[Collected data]
#####

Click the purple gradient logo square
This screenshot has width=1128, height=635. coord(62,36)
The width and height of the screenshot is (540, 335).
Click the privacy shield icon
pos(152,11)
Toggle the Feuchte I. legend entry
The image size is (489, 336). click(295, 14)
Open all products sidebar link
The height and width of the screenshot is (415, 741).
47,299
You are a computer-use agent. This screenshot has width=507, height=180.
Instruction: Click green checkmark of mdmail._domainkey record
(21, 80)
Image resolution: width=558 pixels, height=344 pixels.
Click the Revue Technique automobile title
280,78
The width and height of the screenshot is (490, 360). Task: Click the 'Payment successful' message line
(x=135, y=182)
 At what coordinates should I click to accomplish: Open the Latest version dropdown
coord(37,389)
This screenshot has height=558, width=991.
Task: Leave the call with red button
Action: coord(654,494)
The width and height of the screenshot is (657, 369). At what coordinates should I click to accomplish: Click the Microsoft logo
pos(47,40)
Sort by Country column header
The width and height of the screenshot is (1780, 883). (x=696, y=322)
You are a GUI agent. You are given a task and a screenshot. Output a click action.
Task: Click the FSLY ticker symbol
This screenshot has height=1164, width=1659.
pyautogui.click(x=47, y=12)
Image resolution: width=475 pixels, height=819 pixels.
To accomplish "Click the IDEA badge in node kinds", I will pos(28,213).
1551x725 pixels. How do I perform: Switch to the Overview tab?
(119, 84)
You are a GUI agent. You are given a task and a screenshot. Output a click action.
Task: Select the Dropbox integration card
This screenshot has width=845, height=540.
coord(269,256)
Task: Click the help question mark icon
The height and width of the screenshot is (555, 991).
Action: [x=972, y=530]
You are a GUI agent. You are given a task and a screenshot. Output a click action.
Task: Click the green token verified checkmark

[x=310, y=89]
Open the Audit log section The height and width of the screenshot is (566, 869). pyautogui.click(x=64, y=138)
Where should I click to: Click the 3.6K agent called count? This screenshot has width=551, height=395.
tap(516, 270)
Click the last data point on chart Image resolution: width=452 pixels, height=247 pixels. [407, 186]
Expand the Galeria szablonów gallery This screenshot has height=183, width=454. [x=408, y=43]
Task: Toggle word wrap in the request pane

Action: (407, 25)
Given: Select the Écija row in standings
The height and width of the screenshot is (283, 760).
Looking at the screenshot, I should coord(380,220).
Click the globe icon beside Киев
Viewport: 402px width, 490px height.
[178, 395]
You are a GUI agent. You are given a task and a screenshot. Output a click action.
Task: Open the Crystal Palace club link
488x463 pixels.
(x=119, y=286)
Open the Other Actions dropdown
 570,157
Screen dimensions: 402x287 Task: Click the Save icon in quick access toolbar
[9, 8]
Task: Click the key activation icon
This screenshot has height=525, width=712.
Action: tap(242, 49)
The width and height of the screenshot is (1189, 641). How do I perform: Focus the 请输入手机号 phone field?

#####

▶ _EXERCISE DIRECTIONS_
Please transcribe each entry exactly, keeping every word as it is.

▶ _TASK ANSWER_
Click the purple gradient logo square
This screenshot has width=1128, height=635. coord(62,36)
The width and height of the screenshot is (540, 335).
Click the privacy shield icon
pos(152,11)
Toggle the Feuchte I. legend entry
The image size is (489, 336). click(295, 14)
Open all products sidebar link
The height and width of the screenshot is (415, 741).
47,299
You are a computer-use agent. This screenshot has width=507, height=180.
Instruction: Click green checkmark of mdmail._domainkey record
(21, 80)
Image resolution: width=558 pixels, height=344 pixels.
Click the Revue Technique automobile title
280,78
The width and height of the screenshot is (490, 360). Task: Click the 'Payment successful' message line
(x=135, y=182)
 At what coordinates should I click to accomplish: Open the Latest version dropdown
coord(37,389)
This screenshot has height=558, width=991.
Task: Leave the call with red button
Action: coord(654,494)
The width and height of the screenshot is (657, 369). At what coordinates should I click to accomplish: Click the Microsoft logo
pos(47,40)
Sort by Country column header
The width and height of the screenshot is (1780, 883). (x=696, y=322)
You are a GUI agent. You are given a task and a screenshot. Output a click action.
Task: Click the FSLY ticker symbol
This screenshot has height=1164, width=1659.
pyautogui.click(x=47, y=12)
Image resolution: width=475 pixels, height=819 pixels.
To accomplish "Click the IDEA badge in node kinds", I will pos(28,213).
1551x725 pixels. How do I perform: Switch to the Overview tab?
(119, 84)
You are a GUI agent. You are given a task and a screenshot. Output a click action.
Task: Select the Dropbox integration card
This screenshot has width=845, height=540.
coord(269,256)
Task: Click the help question mark icon
The height and width of the screenshot is (555, 991).
Action: [x=972, y=530]
You are a GUI agent. You are given a task and a screenshot. Output a click action.
Task: Click the green token verified checkmark

[x=310, y=89]
Open the Audit log section The height and width of the screenshot is (566, 869). pyautogui.click(x=64, y=138)
Where should I click to: Click the 3.6K agent called count? This screenshot has width=551, height=395.
tap(516, 270)
Click the last data point on chart Image resolution: width=452 pixels, height=247 pixels. [407, 186]
Expand the Galeria szablonów gallery This screenshot has height=183, width=454. [x=408, y=43]
Task: Toggle word wrap in the request pane

Action: (407, 25)
Given: Select the Écija row in standings
The height and width of the screenshot is (283, 760).
Looking at the screenshot, I should coord(380,220).
Click the globe icon beside Киев
Viewport: 402px width, 490px height.
[178, 395]
You are a GUI agent. You are given a task and a screenshot. Output a click action.
Task: Open the Crystal Palace club link
488x463 pixels.
(x=119, y=286)
Open the Other Actions dropdown
 570,157
Screen dimensions: 402x287 Task: Click the Save icon in quick access toolbar
[9, 8]
Task: Click the key activation icon
This screenshot has height=525, width=712.
Action: tap(242, 49)
The width and height of the screenshot is (1189, 641). How do I perform: Focus the 请输入手机号 phone field?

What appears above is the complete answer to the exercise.